Vice-Chancellors set to lay off workers in a bid to stay afloat

Thousands of staff in public universities are set to lose jobs in a major shakeup aimed at easing financial burden.

The exercise targets non-teaching staff who are not critical to the universities core mandate of imparting knowledge.

Old staff who have not upgraded critical skills will also be sent home in a new push to streamline huge wage bills.

Also to lose jobs are staff in administrative positions and drawing huge salaries, as some of the positions will be merged and responsibilities shared evenly to cut costs.

The National Treasury has approved the layoff saying the universities have bloated staff, some with old skills that are no longer needed.

“Some universities have bloated administrative staff and re-organising human resources at these universities will require allocation for downsizing,” said National Treasury Principal Secretary Julius Muia.

He said that Egerton University for instance, has requested Sh1.5 billion for retrenchment.

“The universities may conduct their audits and know the financial burden that will be required to streamline staff,” said Dr Muia.

The PS was speaking when the Ministry of Education and the Treasury officials and VCs appeared before the National Assembly Education Committee chaired by Florence Mutua.

Muia said sustaining huge staff payrolls is a financial challenge the universities are facing.

It emerged that some universities have hired more staff than they can sustain, pushing them into perpetual financial crisis.

In one university, the ratio of technical and non-technical staff stood at 1:58, which was said to be very high.

A VCs’ report on public universities financing and budgeting, dated November 2, 2018, said that student staff ratio had now risen to between 1:80 and 1:100 beyond the recommended range of 1:15 and 1:18.

Inflated

“The huge financial crisis has pushed universities to expand classes and reducing practical classes to bridge the funding gap,” the VCs report said.

University PS Simon Nabukwesi said that to mitigate the funding gap in the universities, there is need to rationalise staffing by reviewing workload of academic staff.

Nabukwesi also cited review of salaries and allowances of senior administrative staff in universities and reducing the positions of top management such as DVCs and registrars.

Kabondo Kasipul MP Eve Obara, a member of the Education committee, asked the VCs to conduct staff audit and send a report to the Ministry of Education. “How many do you have and their categories, what is their age. If you retire those with 50 years and above how much will you pay them?
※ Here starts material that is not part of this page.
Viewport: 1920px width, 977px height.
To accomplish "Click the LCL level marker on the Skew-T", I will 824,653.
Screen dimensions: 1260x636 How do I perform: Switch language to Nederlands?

Or what is the best option of it all,” Obara said.

She said every university must prepare documentation on staff rationalisation.

“This is what will form the Cabinet Paper that the Ministry will sent to Treasury alongside many other financing issues including waiver of statutory deductions,” Obara said.
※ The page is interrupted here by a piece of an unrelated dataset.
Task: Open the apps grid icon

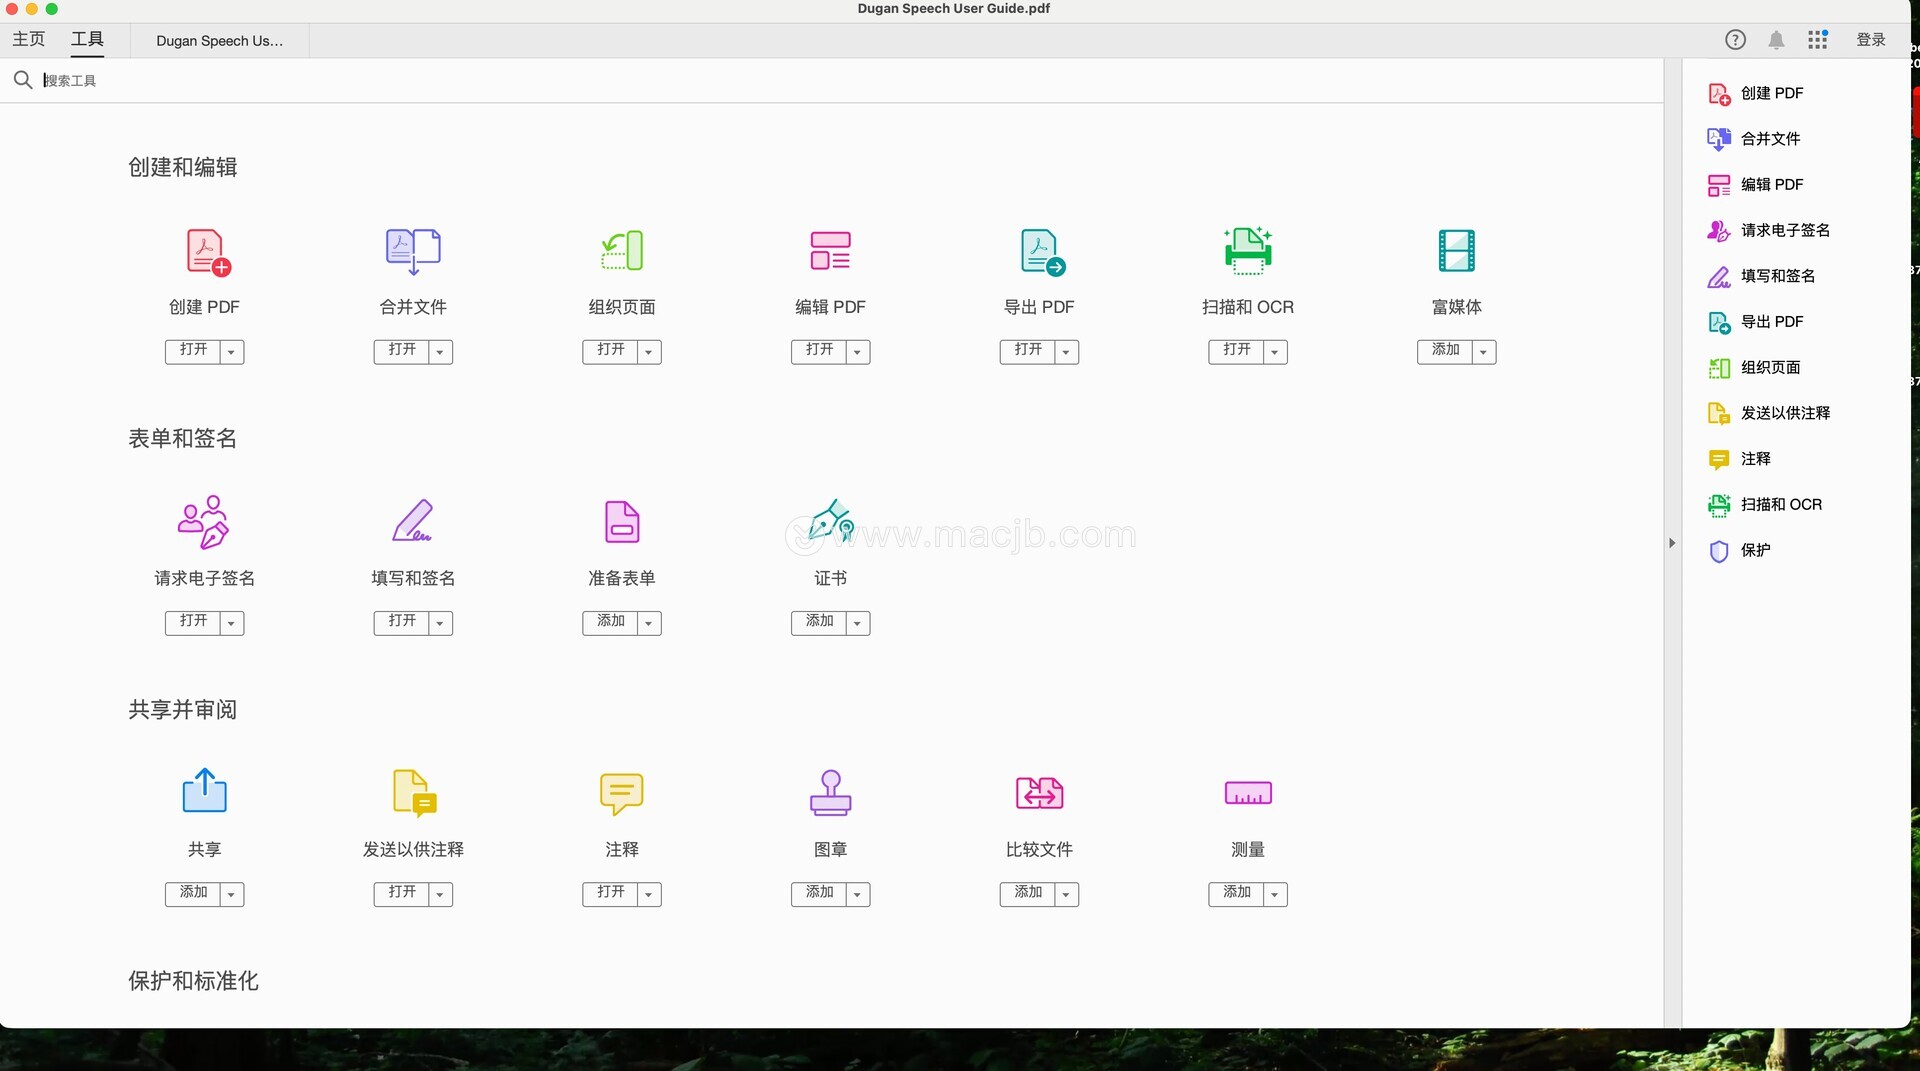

MPs, VCs and the Treasury officials roundly agreed that a Cabinet Paper on these issues be presented as early as next month.

Data released last year reveals that there are some 32,784 workers in public universities.
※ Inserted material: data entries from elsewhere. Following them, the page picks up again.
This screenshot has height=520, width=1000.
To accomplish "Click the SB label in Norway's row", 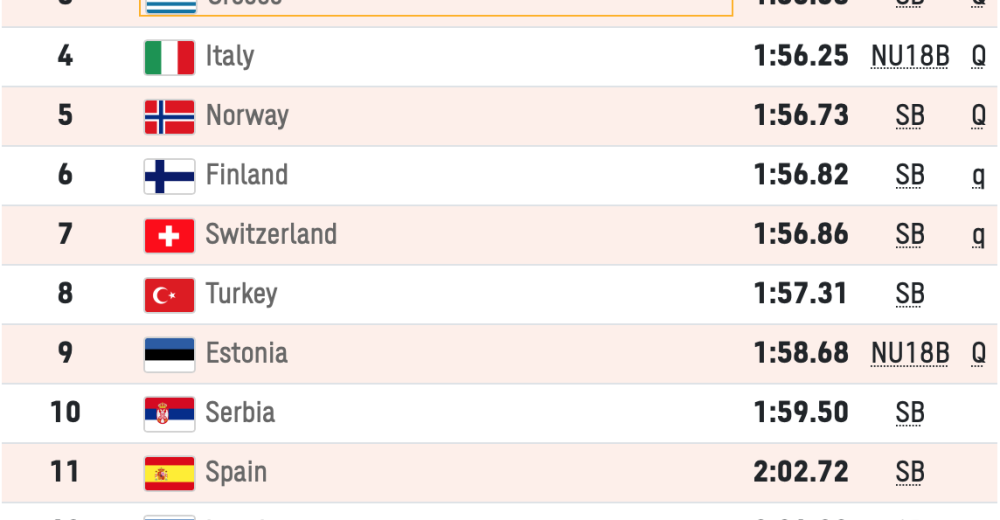I will point(909,116).
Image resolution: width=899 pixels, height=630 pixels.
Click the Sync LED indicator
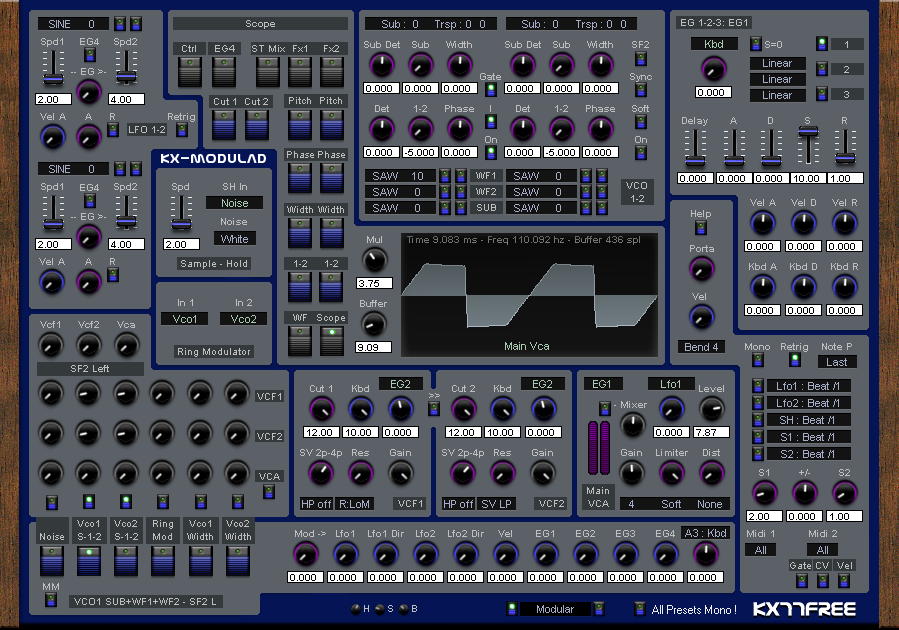tap(640, 90)
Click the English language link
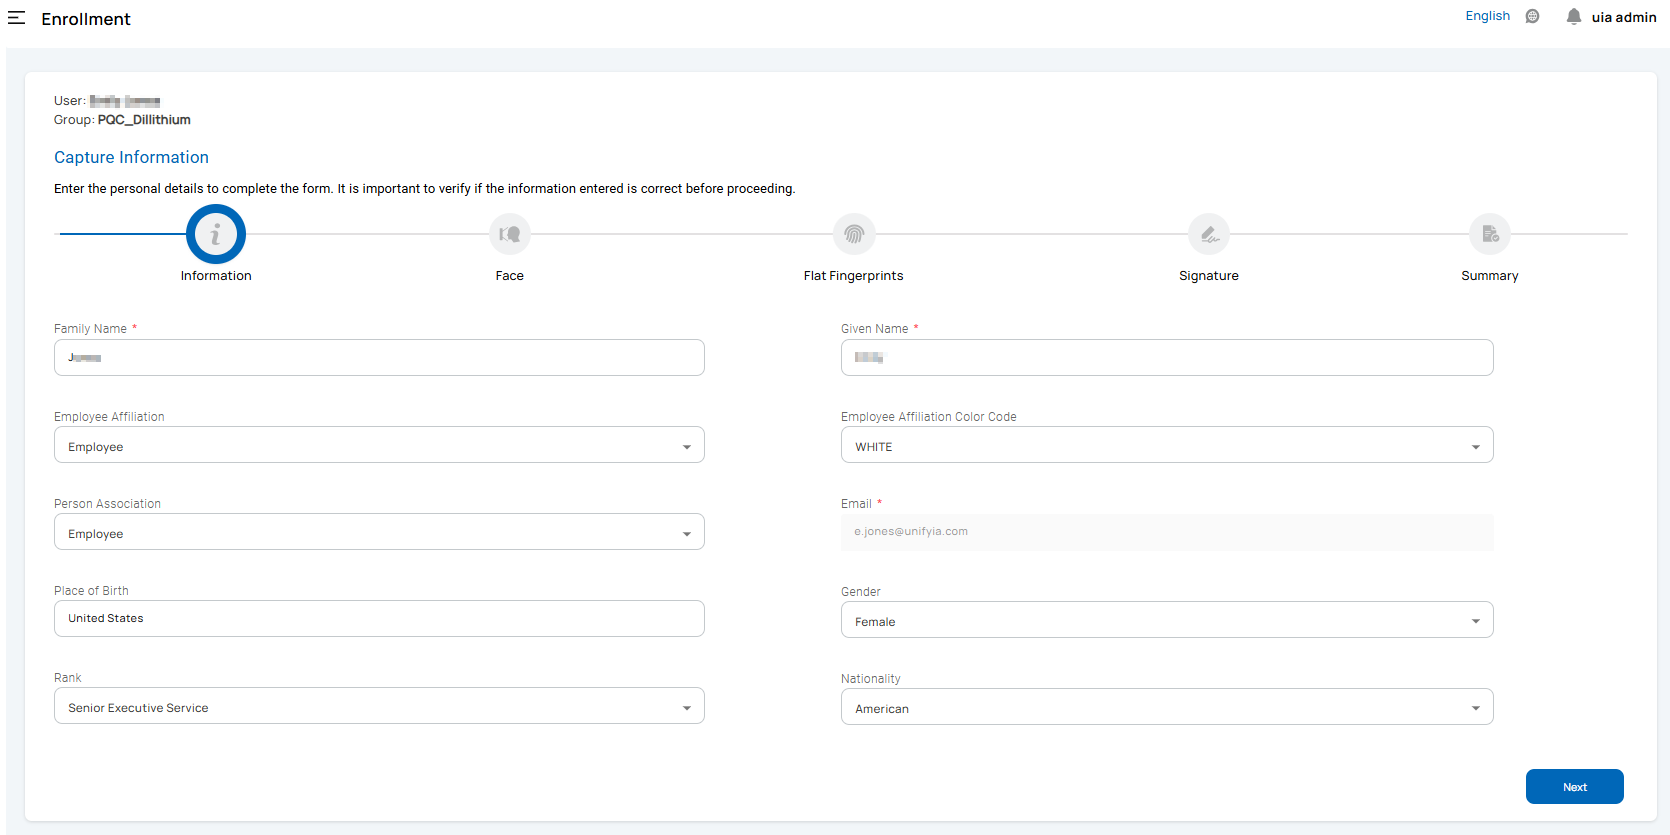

These include 10,572 teaching staff under University Academic Staff Union and 13,719-odd members of the Kenya University Staff Union.

Kenya Union of Domestic, Hotels, Educational Institutions Hospital and Allied Workers has 8,493 workers.

Staff data in public universities has been a sticky with different sets of numbers presented to various government agencies. A 2017 audit by universities managers and unions revealed that the public institutions had inflated staff data by 2,513.

Different approaches

The institutions had declared a workforce of 30,312 but after an audit by the three workers unions the figure came down to 27,798.

Interviews with some of the VCs revealed that there are different types of university staff, most of whom were employed through different approaches.

The VCs explained that there are universities that were previously technical colleges and had ministry staff seconded there.

For instance, Technical University of Kenya and Technical University of Mombasa inherited staff from former colleges who are no longer teaching, but still drawing salaries.

Samuel Kiiru, the Treasury director of National Planning told MPs that the issue of teaching and non-teaching staff is a weighty matter in universities.

“Some of these universities were colleges and when they converted to universities they took on board huge number of staff who are now not suitable for a university,” Kiiru said.

Muia said that Ministry of Education has been guided that the way to sort out all the outstanding matters is through a Cabinet Paper.

Some VCs also traced the huge wage bill to staff hired after institutions mounted many courses.

It emerged that some universities still run courses, which do not attract students and don’t align to national development goals.